Innate gender identity

So, this comment on Thinking as a value has been scratching at me all day, so I’m going to argue with it even though it will probably mean repeating things I’ve said about six times before.

Identifying as something in the gender and sexuality sense of the term is in reference to an innate gender identity and an innate sexuality that is immutable with regards to external force even if the experience of them can be internally fluid (see people who have fluid sexuality or are genderfluid).

I don’t believe in innate gender identity unless as a label for a way some people feel. I don’t believe in it as a universal description of how people relate to their own gender.

As such, “identifying as” is often a shorthand to describe quickly this innate phenomenon in gender and sexuality as these are often invisible states of being from an outside perspective.

Sadly, much like “theory” the popular usage of identity clouds the issue and makes it seem part of a spectrum of personal identities one may have that refer to an individual’s community, work, or social behaviors (“I identify as a nerd”, “I identify as a scientist”, “I identify as a feminist”).

Well that is one valid way to use the word. Amartya Sen uses it that way throughout Identity and Violence, for instance.

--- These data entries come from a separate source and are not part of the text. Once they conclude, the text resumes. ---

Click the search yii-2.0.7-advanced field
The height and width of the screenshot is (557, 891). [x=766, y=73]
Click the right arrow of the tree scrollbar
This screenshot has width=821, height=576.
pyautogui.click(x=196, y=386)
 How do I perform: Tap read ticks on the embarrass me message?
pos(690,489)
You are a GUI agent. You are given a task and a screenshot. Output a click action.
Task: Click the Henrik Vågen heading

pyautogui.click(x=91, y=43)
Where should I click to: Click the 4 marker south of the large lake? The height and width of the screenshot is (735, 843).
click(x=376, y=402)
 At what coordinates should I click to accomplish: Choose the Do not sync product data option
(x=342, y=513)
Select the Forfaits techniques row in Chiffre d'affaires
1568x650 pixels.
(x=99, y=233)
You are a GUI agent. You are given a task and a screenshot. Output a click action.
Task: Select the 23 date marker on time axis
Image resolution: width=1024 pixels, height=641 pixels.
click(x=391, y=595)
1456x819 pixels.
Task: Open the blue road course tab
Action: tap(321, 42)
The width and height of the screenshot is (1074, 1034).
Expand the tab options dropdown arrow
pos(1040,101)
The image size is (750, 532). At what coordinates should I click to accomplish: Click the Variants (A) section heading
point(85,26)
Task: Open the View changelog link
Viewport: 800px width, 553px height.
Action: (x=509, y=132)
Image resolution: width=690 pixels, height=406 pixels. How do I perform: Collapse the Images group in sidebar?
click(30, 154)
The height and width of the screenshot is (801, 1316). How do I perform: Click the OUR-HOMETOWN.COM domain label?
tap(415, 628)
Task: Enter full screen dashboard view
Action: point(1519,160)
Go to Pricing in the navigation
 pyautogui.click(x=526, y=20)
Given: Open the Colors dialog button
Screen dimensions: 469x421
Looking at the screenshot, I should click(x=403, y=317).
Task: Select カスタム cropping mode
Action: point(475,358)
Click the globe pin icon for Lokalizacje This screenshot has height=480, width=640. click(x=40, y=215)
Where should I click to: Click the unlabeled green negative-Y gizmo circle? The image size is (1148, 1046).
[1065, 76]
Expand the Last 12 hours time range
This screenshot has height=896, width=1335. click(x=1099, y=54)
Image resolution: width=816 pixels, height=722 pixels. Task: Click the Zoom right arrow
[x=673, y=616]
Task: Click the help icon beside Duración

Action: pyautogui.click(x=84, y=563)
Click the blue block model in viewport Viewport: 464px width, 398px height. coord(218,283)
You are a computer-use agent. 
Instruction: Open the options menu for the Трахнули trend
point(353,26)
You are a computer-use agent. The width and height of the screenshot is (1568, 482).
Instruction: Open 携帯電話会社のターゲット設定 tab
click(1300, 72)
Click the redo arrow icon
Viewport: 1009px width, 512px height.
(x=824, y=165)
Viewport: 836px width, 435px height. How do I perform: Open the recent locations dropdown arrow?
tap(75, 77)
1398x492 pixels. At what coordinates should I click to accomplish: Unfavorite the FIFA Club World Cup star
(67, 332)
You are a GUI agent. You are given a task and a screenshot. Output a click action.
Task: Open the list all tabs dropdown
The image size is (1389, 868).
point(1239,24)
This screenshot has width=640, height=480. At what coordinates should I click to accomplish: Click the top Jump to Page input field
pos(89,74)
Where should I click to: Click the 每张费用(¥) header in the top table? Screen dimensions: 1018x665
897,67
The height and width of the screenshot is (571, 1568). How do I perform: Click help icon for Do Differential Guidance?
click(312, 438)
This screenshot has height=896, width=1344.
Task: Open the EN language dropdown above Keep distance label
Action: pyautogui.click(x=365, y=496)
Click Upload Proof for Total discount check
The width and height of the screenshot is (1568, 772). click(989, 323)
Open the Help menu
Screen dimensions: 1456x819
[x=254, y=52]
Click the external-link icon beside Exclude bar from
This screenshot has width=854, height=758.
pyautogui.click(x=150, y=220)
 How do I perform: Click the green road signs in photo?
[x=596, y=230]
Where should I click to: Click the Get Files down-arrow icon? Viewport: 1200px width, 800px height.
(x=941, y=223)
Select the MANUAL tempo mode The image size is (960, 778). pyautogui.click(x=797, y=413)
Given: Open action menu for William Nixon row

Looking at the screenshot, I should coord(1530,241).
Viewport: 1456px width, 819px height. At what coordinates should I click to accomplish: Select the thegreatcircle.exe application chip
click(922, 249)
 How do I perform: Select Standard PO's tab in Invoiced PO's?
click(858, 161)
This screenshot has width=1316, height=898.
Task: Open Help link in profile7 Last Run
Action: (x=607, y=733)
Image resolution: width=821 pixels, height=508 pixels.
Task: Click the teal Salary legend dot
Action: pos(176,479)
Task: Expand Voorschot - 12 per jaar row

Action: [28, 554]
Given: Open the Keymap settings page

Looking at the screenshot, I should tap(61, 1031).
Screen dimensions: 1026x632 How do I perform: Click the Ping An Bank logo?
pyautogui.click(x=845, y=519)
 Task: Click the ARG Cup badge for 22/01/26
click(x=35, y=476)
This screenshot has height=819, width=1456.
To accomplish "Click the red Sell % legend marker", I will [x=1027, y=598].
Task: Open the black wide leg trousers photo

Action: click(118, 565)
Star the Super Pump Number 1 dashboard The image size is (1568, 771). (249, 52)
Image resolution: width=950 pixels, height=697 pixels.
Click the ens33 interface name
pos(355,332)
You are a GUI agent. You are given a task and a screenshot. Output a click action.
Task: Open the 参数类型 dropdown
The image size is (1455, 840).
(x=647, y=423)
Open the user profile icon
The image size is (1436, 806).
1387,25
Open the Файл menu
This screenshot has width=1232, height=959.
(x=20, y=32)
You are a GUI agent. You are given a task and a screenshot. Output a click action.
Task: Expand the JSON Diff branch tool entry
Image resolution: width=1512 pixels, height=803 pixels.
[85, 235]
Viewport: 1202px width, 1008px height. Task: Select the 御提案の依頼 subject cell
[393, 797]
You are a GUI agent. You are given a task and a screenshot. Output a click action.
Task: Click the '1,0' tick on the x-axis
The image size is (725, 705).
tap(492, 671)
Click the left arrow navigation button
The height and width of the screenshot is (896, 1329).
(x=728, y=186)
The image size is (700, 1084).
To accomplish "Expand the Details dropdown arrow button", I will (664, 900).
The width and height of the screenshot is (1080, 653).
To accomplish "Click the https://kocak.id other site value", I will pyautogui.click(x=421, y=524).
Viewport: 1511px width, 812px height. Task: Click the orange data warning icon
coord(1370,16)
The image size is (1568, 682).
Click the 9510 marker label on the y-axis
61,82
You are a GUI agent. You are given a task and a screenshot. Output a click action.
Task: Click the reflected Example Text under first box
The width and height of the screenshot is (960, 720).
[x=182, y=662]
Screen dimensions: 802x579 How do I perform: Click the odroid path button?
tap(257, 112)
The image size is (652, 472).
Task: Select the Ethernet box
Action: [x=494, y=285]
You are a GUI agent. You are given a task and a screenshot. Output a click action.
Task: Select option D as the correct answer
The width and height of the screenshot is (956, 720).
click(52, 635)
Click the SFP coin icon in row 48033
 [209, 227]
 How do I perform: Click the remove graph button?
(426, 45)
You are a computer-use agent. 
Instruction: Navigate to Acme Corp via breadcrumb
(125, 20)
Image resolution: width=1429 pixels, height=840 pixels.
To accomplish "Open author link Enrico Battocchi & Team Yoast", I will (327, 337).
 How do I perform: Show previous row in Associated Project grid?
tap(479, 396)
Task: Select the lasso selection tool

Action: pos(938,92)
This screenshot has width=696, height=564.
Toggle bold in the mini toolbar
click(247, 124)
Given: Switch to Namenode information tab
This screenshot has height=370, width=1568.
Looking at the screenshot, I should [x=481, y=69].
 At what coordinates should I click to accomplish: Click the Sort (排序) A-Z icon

And this is an especially easy mistake for many people who are cis-identified to make as they can largely ignore their innate gender identity in the same way someone who is straight can ignore their sexuality or someone who is white can ignore their race.

Ok this is where we part company. You are using it as a universal description of how people relate to their own gender. I say no: it’s not universal. The analogy doesn’t work. Yes, white people can ignore their race, but that’s not because they’re overlooking the “fact” that whiteness is their innate racial identity – it’s because their whiteness is the default, and they’re not penalized for it. That’s a different thing. Privilege isn’t the same as innate identity. I have white skin privilege, absolutely…but that privilege is contingent, not innate.

As such, there is little disconnect or need to focus on the innate nature of gender, and this especially becomes true as gender is also a term that popularly gets universalized to not only mean innate gender identity, but also a basket of gender norms and expectations that not all individuals who are cis may be comfortable with.

Well some scholars – perhaps most or all scholars – say that is what gender means – the basket of gender norms and expectations.

And it can be hard to separate that out and see gender identity separate from that conflation when one’s own experience of gender is being perfectly comfortable with gender identity, but having a lot of uncomfortable interactions with expected gender roles.

And this is the part where I get pissed off. Don’t tell me my “experience of gender is being perfectly comfortable with gender identity.” Just stop telling me that. It’s not. That is not my experience. You can tell me what your experience is all day long, but you can’t tell me what mine is. I’ve never been “perfectly comfortable” with my putative gender identity.